The Problematic SQL (Repeating Calculation Logic)

A common way to write this query is to perform the calculation in both the SELECT clause and the WHERE clause.

sql
EXPLAIN ANALYZE
SELECT
    id,
    user_id,
    amount_usd * exchange_rate_eur AS amount_eur,
    amount_usd * exchange_rate_vnd AS amount_vnd -- First calculation
FROM
    transactions
WHERE
    (amount_usd * exchange_rate_vnd) > 25000000; -- Second calculation

Analyzing the Bottleneck 🧐

  1. Violates the DRY Principle: The logic for calculating amount_vnd (amount_usd * exchange_rate_vnd) is repeated in two places. If the formula changes later (for example, to add a fee), a developer must remember to change it in both places. Forgetting one will create a hard-to-find bug.
  2. Uncertain Performance: Although modern database planners are often smart enough to recognize this and only perform the calculation once, it's not guaranteed, especially in more complex queries. Repeating the logic might cause the planner to do the work twice unnecessarily.
  3. Hard to Read: The query becomes harder to read when complex expressions are repeated.

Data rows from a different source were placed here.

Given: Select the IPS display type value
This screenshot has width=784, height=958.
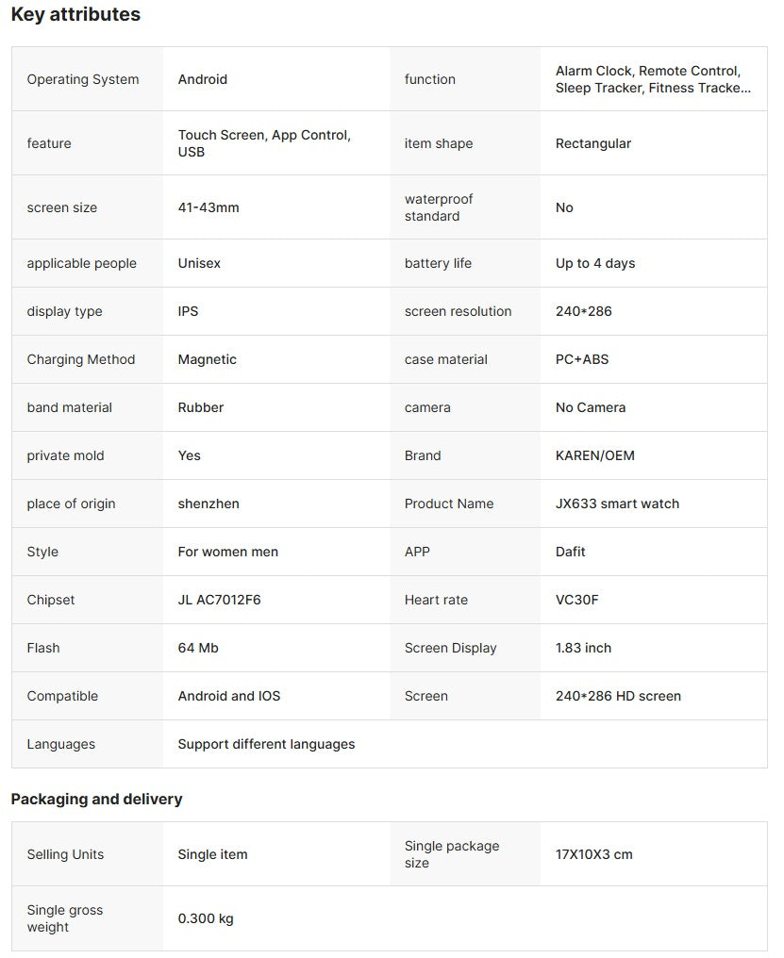Looking at the screenshot, I should (189, 311).
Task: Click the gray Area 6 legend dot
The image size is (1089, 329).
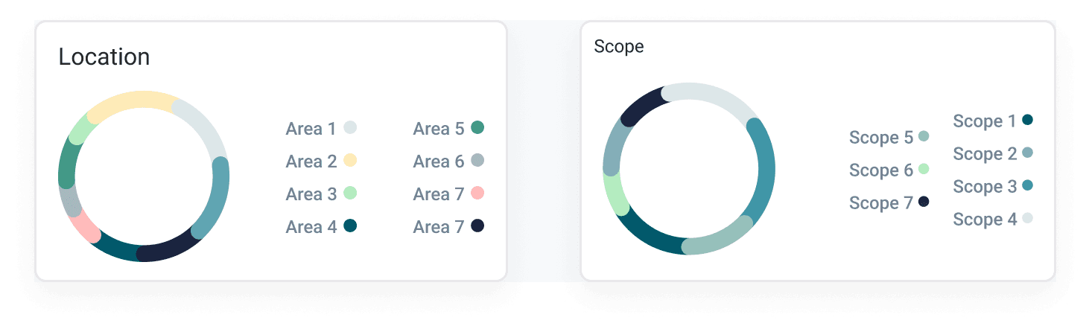Action: tap(477, 161)
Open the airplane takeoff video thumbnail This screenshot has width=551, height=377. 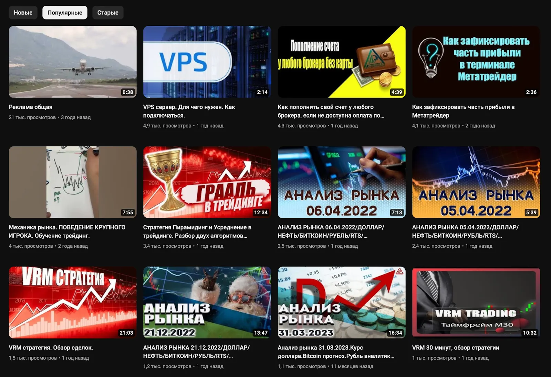coord(73,62)
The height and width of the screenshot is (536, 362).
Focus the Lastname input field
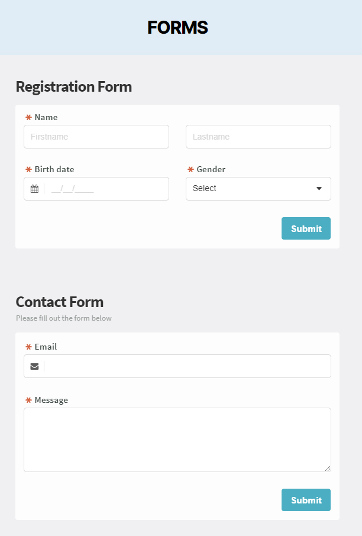pos(258,137)
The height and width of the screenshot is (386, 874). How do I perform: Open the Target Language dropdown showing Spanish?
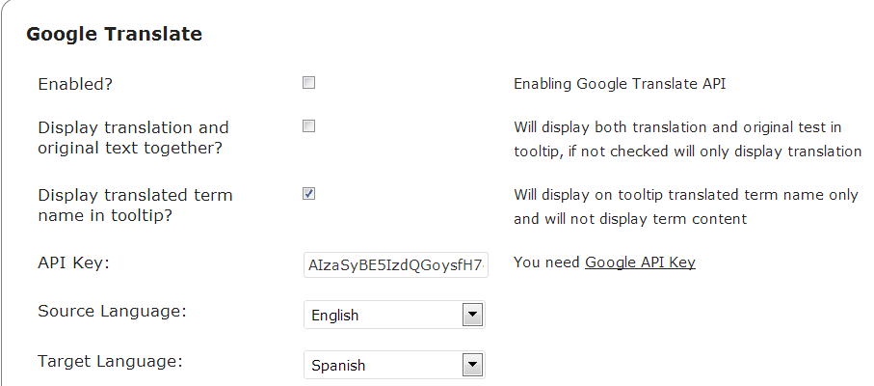[x=385, y=366]
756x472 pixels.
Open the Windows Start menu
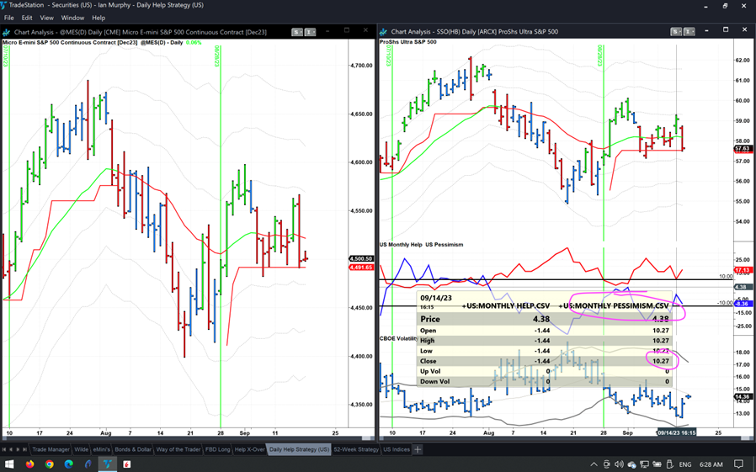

The Solution: Calculate Once with a CTE

  • The Logic: Use a Common Table Expression (CTE) or a subquery to perform all the calculations first. Then, the main query can simply work with the pre-calculated results.

  • The Optimized Query:

    sql
    EXPLAIN ANALYZE
    WITH transactions_with_local_currency AS (
        -- Step 1: Calculate all converted values just once.
        SELECT
            id,
            user_id,
            amount_usd * exchange_rate_eur AS amount_eur,
            amount_usd * exchange_rate_vnd AS amount_vnd
        FROM
            transactions
    )
    -- Step 2: Filter and select from the pre-calculated results.
    SELECT
        id,
        user_id,
        amount_eur,
        amount_vnd
    FROM
        transactions_with_local_currency
    WHERE
        amount_vnd > 25000000;

Analyzing the Results

  1. Clean, Maintainable Code: The calculation logic is now in one single place. If it needs to change, you only have to edit it inside the CTE. This reduces the risk of bugs.
  2. Guaranteed Single Calculation: This approach ensures that each calculation is performed only once per row. This is especially important if the calculation is more complex than a simple multiplication (e.g., calling a function or running another subquery).
  3. Clearer Execution Plan: You give the planner a clearer set of instructions: "First, calculate these values. Then, filter on those results." This helps create a more stable and predictable execution plan.

Conclusion:

  • Use CTEs or subqueries to follow the DRY principle, even in SQL.
  • Separating calculation logic from filtering logic not only makes your code easier to read and maintain but can also help the planner create a more efficient execution plan.
  • This is a good habit to adopt, especially as your calculation expressions become more complex.